**Text for analysis:**
++++

Validated Patterns

Installing the RAG-LLM GitOps Pattern on Microsoft Azure

Prerequisites
  • You are logged into an existing a Red Hat OpenShift cluster on Microsoft Azure with administrative privileges.

  • Your Azure subscription has the required GPU quota to provision the necessary compute resources for the vLLM inference service. The default is Standard_NC8as_T4_v3, which requires at least 8 CPUs.

  • A Hugging Face token.

  • Database server

    • Microsoft SQL Server - It is the default vector database for deploying the RAG-LLM pattern on Azure.

    • (Optional) Local databases- You can also deploy Redis, PostgreSQL (EDB), or Elasticsearch (ELASTIC) directly within your cluster. If choosing a local database, ensure that it is provisioned and accessible before deployment.

  • To select your database type, edit overrides/values-Azure.yaml file.

++++

**Problem to solve:** According to the prerequisites for installing the RAG-LLM GitOps pattern on Microsoft Azure, which database is the default vector database for deploying the pattern on Azure?

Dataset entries
++++

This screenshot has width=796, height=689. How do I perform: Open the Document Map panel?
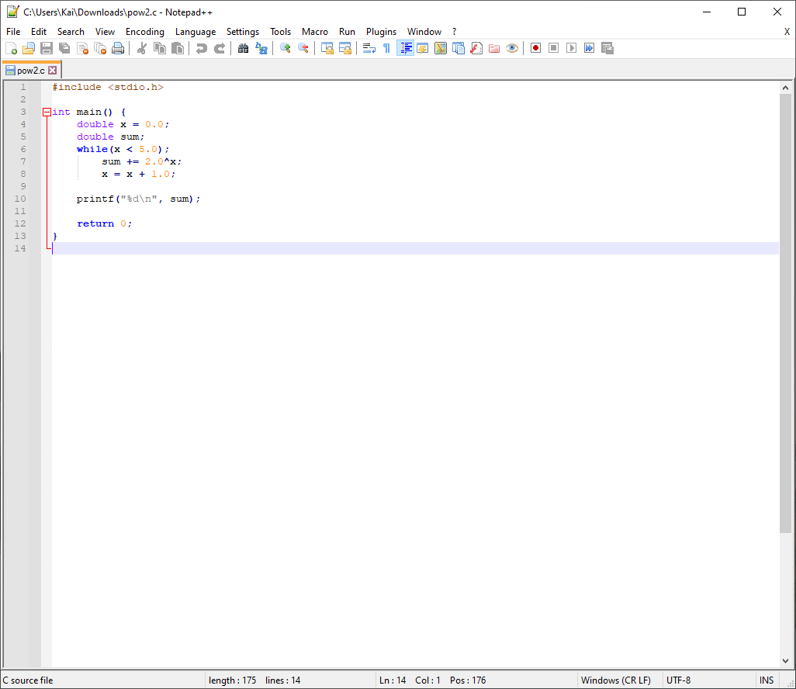pos(441,48)
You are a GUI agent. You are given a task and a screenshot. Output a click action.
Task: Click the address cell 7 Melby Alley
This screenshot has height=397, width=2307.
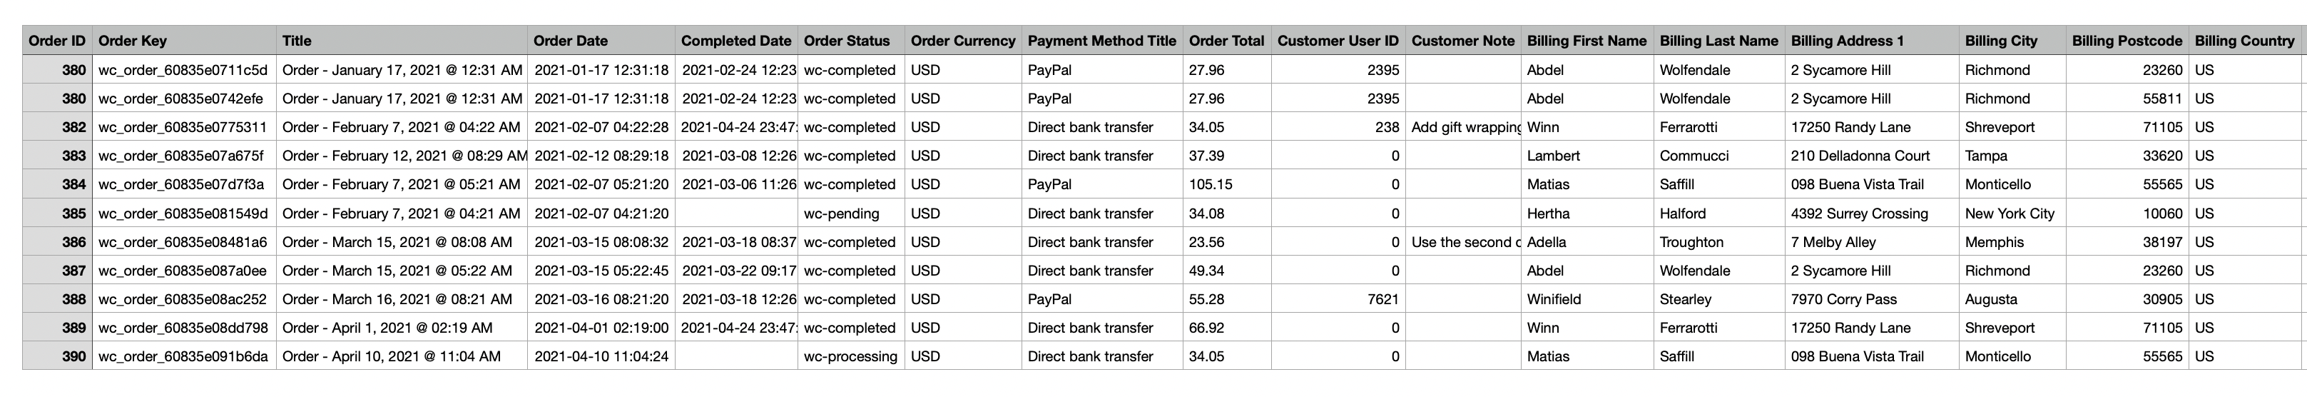tap(1832, 242)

++++

**Exercise response:** Microsoft SQL Server.